### INSTRUCTIONS TO FOLLOW
Report only the number of lines that contain the string "computer" in the records below.

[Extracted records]
——————

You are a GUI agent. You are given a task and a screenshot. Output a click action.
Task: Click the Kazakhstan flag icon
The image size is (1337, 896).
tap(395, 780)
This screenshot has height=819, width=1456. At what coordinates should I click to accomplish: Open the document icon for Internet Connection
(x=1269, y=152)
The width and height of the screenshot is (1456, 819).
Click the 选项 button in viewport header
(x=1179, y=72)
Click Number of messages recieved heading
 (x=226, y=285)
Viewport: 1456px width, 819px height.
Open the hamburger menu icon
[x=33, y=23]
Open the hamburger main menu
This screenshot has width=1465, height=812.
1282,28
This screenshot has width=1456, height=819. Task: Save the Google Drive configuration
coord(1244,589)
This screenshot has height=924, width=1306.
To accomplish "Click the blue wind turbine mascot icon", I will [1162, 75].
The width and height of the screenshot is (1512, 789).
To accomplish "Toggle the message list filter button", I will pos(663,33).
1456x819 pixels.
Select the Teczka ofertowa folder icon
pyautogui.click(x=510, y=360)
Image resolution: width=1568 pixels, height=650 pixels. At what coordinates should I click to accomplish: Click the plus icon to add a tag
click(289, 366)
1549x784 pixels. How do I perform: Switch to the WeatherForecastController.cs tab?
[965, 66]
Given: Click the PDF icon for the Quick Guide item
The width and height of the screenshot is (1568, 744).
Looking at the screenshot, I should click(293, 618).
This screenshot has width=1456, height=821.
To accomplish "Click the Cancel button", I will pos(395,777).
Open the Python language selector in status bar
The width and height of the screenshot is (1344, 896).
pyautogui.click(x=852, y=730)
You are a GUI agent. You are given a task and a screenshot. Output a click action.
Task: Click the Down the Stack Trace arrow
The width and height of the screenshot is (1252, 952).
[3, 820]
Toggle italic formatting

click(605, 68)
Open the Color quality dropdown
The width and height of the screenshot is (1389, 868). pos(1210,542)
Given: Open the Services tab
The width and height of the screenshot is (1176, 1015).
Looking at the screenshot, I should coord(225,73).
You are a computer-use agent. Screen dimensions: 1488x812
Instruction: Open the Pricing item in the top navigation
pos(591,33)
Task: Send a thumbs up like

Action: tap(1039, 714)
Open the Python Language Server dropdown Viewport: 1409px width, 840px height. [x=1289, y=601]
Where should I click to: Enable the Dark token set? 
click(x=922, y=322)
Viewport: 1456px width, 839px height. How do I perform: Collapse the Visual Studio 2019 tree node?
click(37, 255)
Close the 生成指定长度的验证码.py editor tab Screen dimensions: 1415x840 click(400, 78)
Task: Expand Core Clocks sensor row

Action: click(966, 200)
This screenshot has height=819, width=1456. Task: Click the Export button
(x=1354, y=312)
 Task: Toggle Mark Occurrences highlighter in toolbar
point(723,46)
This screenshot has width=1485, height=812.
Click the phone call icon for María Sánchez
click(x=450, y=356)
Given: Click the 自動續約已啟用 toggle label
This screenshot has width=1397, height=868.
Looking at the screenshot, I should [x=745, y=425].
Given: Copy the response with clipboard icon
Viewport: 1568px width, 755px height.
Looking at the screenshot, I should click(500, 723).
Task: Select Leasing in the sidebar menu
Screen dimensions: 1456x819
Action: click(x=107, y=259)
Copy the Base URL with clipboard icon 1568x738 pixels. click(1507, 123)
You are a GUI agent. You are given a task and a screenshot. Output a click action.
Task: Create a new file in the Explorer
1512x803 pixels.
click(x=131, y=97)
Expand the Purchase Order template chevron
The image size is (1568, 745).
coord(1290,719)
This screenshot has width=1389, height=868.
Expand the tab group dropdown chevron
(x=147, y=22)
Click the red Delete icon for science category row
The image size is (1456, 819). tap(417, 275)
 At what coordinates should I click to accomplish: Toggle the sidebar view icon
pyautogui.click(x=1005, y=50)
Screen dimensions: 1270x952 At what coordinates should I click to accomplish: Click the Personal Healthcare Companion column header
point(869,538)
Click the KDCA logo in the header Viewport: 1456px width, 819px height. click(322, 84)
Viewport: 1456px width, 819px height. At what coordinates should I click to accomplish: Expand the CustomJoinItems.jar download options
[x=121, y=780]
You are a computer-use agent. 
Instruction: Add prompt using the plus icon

——————

### RESPONSE TO THE EXERCISE
2